_WHAT YOU ARE ASKED TO DO_
When copying the listing below, skip every picture and repeat exactly the lines from the first one through the line that contains "Task: Visit the".

_LISTED RECORDS_

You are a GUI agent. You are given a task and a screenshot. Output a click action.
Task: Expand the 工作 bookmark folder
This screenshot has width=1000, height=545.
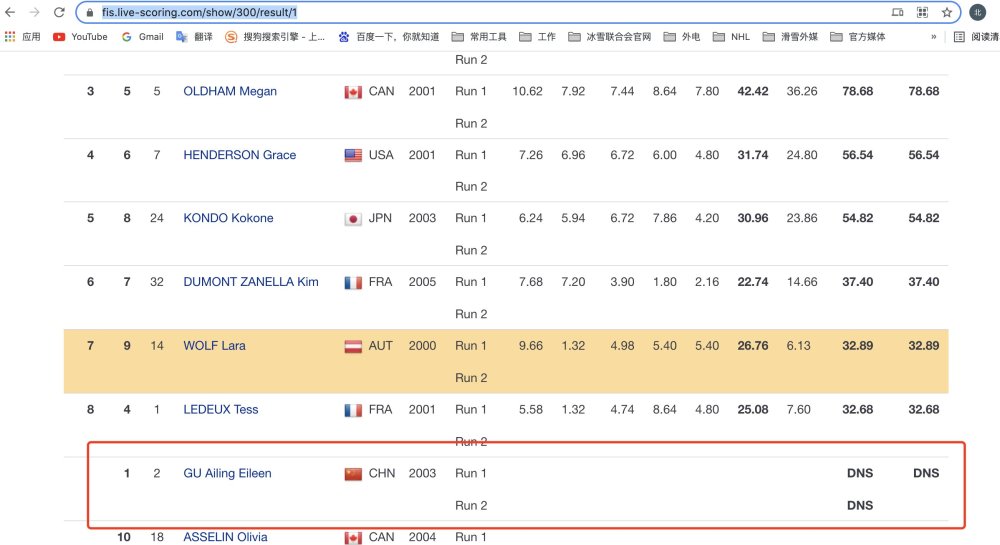538,37
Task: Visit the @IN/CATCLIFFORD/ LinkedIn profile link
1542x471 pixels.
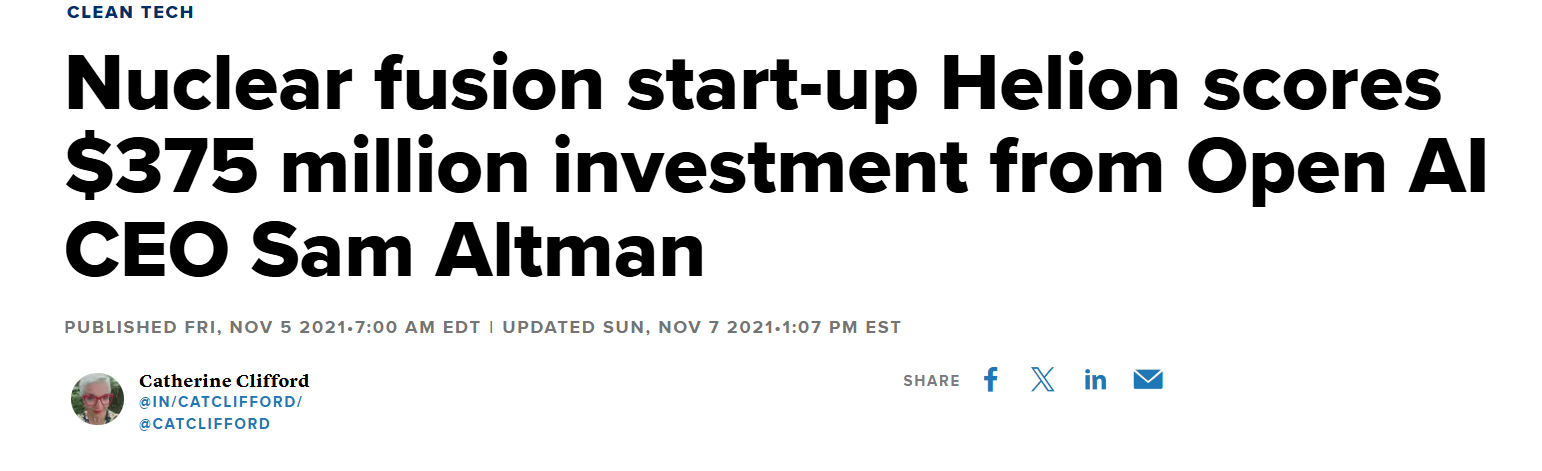Action: [220, 402]
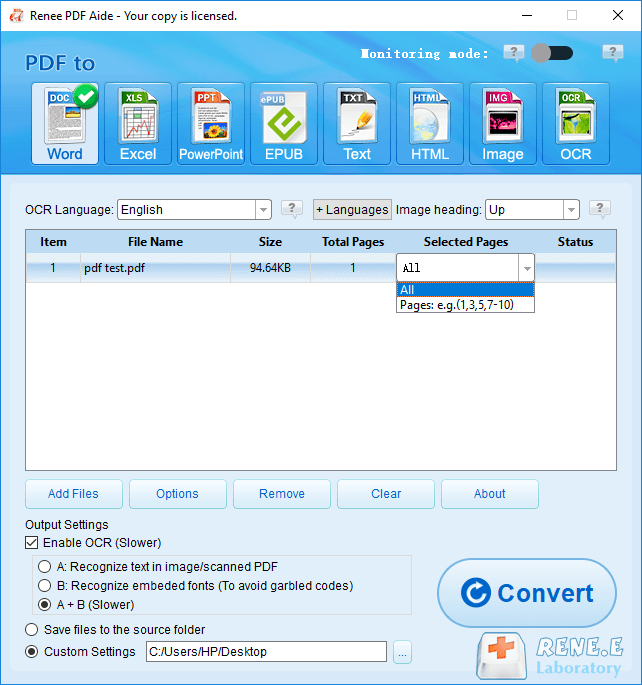Select option A: Recognize text in image/scanned PDF
The width and height of the screenshot is (642, 685).
coord(45,567)
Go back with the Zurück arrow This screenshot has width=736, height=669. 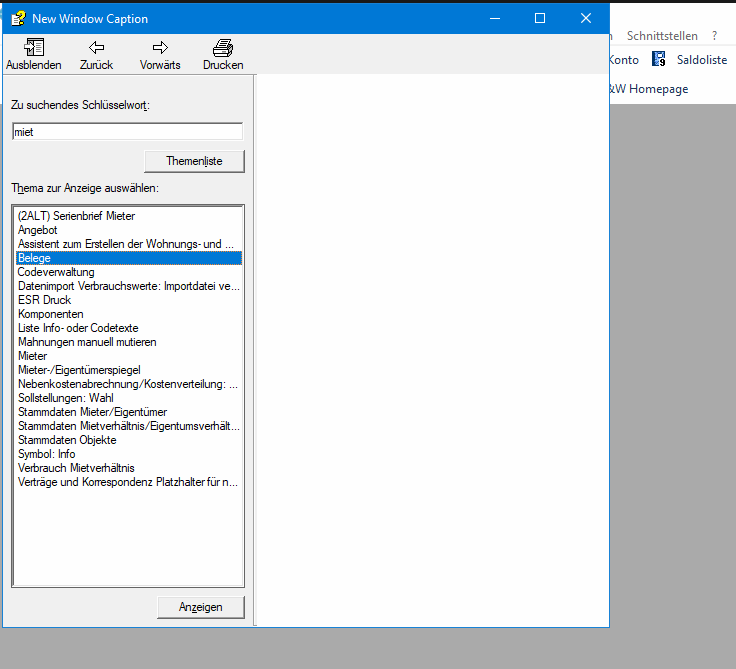(96, 47)
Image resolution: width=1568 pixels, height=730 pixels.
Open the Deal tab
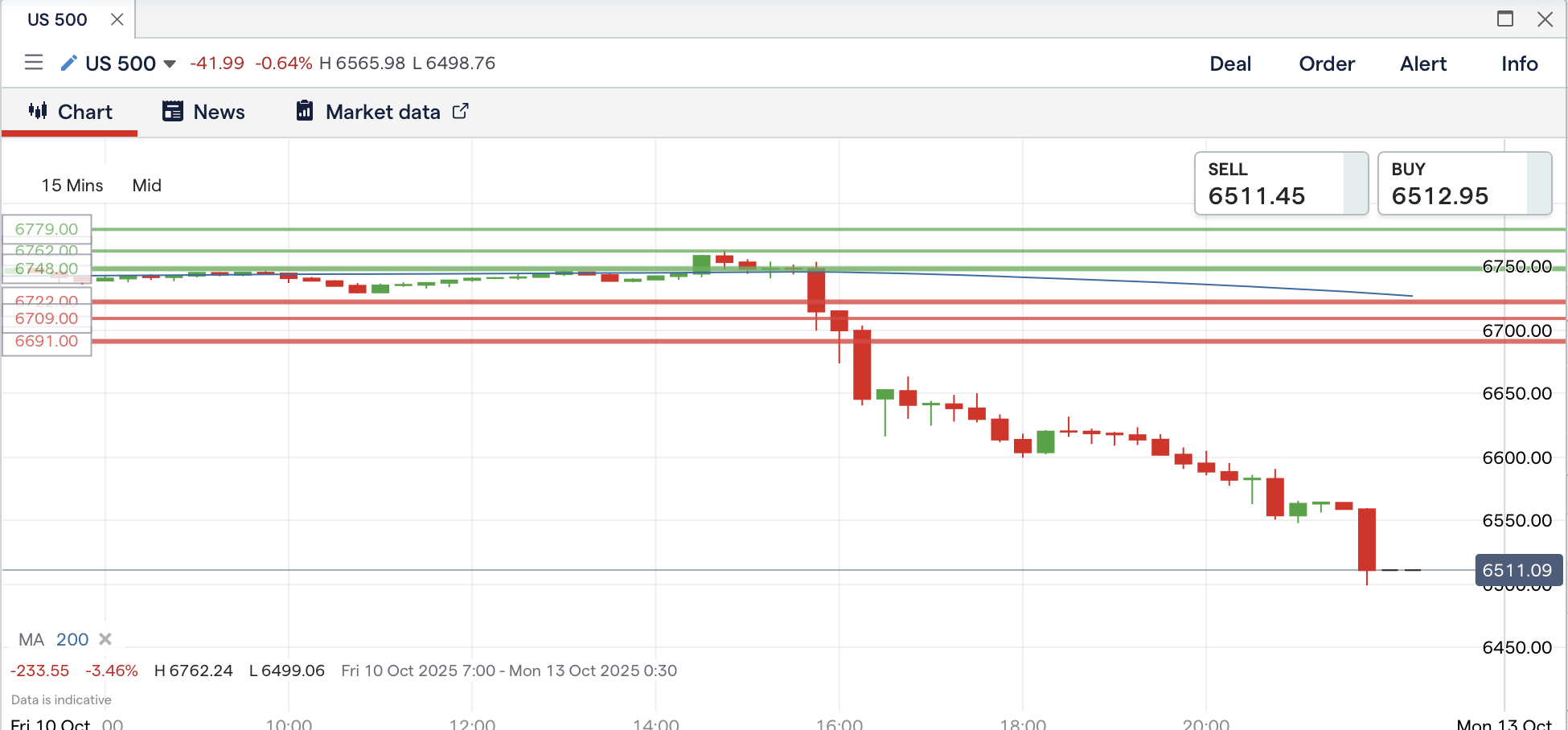[x=1230, y=64]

_FINISHED EXERCISE_
You are a GUI agent. You are given a task and a screenshot. Output a click action.
Task: Expand the 工作 bookmark folder
This screenshot has width=1000, height=545.
538,37
Task: Visit the @IN/CATCLIFFORD/ LinkedIn profile link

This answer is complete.